| YOUR TASK |
Without including any pictures, copy every line below exactly.

(Data records)
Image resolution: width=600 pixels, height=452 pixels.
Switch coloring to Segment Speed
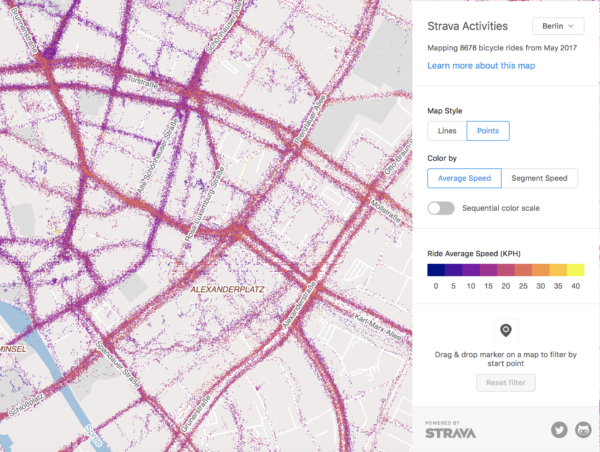tap(538, 178)
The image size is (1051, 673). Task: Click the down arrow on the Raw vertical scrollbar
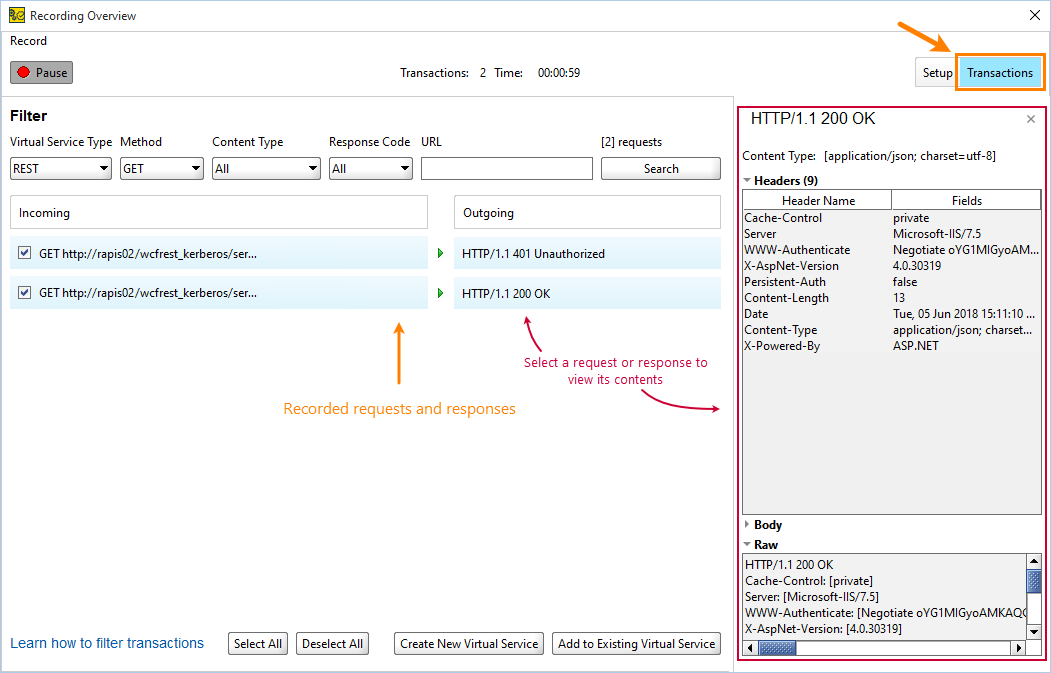[1033, 630]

| SOLUTION |
Image resolution: width=600 pixels, height=452 pixels.
Switch coloring to Segment Speed
tap(538, 178)
The image size is (1051, 673). Task: Click the down arrow on the Raw vertical scrollbar
[1033, 630]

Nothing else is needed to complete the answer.